On July 22, 2020, the Reserve Bank of India (RBI) publicized the “Report of the Committee for Analysis of QR (Quick Response) Code” under the chairmanship of Prof. Deepak B. Phatak on its website for comments / suggestions of various industry players currently involved in or associated with the use of QR codes before August 10, 2020. The report has recommended making QR codes more interoperable. QR code is used to pay utility bills, fuel, grocery, food, travel, and several other categories.
Before heading towards the recommendations of the report let’s have a look at QR in Indian scenario.
Usage of QR in India:
In India, the factors of post demonetization, increased penetration of smartphones and high-speed internet connectivity led to the increased adoption of QR codes for digital payments. There are three different types of QR Codes in India viz.
- Bharat QR– It is the world’s first fully interoperable QR code payment system. Its specifications have been jointly developed by RuPay, Visa, MasterCard, and Amex.
- Unified Payments Interface (UPI) QR– It was launched by the National Payments Corporation of India (NPCI) in August 2016.
- Proprietary QR (Closed loop) – It is provided by RBI authorized companies as Prepaid Payment Instruments (PPI).
For Knowledge: Closed loop mobile payments are those that enable consumers to load money into a spending account that is linked to a payment device while open platforms are connected to a personal account. For example credit card which doesn’t require a prepaid amount to exist in the system that needs to be topped up when the money runs out.
Key recommendations of Report:
-The committee has recommended phasing out of proprietary, closed loop QR codes as it requires customers to manage separate apps and is creating hindrance in this payment system. Instead RBI must encourage the use of interoperable QR codes such as the Bharat QR and UPI QR to enable faster on-boarding of all types of merchants for digital payments.
-Government / RBI should allow a controlled interchange instead of zero Merchant Discount Rate (MDR) on QR code / UPI / RuPay Debit card transactions,
-Tax incentives should be provided to merchants who accept payments through electronic mode.
-For consumers also, the government should provide incentive schemes to ensure popularity of QR code transactions.

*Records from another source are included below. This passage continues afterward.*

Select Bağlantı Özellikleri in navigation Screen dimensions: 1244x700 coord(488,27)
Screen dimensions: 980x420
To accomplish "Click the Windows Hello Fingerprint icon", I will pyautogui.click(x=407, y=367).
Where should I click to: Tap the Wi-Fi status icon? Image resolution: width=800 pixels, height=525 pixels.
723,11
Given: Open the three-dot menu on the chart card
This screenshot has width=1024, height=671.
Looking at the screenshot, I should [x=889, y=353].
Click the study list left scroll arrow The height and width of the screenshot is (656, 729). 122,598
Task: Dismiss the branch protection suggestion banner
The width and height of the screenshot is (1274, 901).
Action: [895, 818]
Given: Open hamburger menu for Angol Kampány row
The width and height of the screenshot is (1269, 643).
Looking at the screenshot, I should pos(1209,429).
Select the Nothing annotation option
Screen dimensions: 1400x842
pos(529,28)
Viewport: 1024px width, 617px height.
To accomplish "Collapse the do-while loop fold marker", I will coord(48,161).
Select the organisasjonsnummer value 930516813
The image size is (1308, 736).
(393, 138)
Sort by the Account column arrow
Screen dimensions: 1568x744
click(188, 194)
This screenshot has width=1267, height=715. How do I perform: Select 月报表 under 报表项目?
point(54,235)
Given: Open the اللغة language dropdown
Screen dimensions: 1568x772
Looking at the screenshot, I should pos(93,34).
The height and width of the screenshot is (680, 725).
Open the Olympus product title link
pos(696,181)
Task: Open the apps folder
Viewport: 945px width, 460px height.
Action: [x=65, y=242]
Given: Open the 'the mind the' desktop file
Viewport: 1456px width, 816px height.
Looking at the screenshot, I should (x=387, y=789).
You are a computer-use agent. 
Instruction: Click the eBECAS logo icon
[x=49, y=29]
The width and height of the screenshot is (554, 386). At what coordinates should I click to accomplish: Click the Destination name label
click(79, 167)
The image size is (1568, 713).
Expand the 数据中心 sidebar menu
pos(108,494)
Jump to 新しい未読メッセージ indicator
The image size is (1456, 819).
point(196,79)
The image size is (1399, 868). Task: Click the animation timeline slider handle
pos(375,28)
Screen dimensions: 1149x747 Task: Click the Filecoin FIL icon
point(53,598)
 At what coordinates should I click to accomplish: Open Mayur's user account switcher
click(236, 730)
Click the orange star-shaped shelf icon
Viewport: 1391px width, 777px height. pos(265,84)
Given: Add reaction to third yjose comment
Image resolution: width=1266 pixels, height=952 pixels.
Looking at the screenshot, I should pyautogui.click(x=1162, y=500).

-All bank and non-bank applications must go through a process of standardisation to offer seamless experience to customers.
-Small value merchants may be allowed to access the Bharat QR ecosystem to allow them more payments acceptance options.
-Non-banks and fintechs could be allowed to participate in the Bharat QR ecosystem to increase penetration.
The Committee was constituted by RBI on December 23, 2019 under the Chairmanship of Prof. D.B. Phatak (Professor Emeritus, IIT-Bombay) to review the prevalent system of QR Codes in India for facilitating digital payments and submit recommendations. Its members were:
- Arvind Kumar – Director General (DG), Standardisation Testing and Quality Certification (STQC), Ministry of Electronics and Information Technology
- Sunil Mehta– Chief Executive, Indian Banks’ Association (IBA)
- AS Ramasastri– Director, Institute for Development of Research in Banking Technology
- Dilip Asbe– Managing Director and Chief Executive Officer (CEO), National Payments Corporation of India (NPCI)
- Vishwas Patel– Chairman, Payments Council of India (PCI)
About Reserve Bank of India (RBI):
Headquarters– Mumbai, Maharashtra
Formation– 1 April 1935
Governor– Shaktikanta Das
Deputy Governors– 4 (Bibhu Prasad Kanungo, Mahesh Kumar Jain, Michael Debabrata Patra, one is yet to be appointed).
Recent Related News:
On June 13, 2020, RBI made some changes to the monitoring structure of Financial Markets Infrastructure (FMI) and Retail Payment Systems (RPSs) with the aim to ensure the security and stability of the payment structure. The new framework treats NPCI (National Payments Corporation of India) and National Electronic Fund Transfer (NEFT) as FMIs.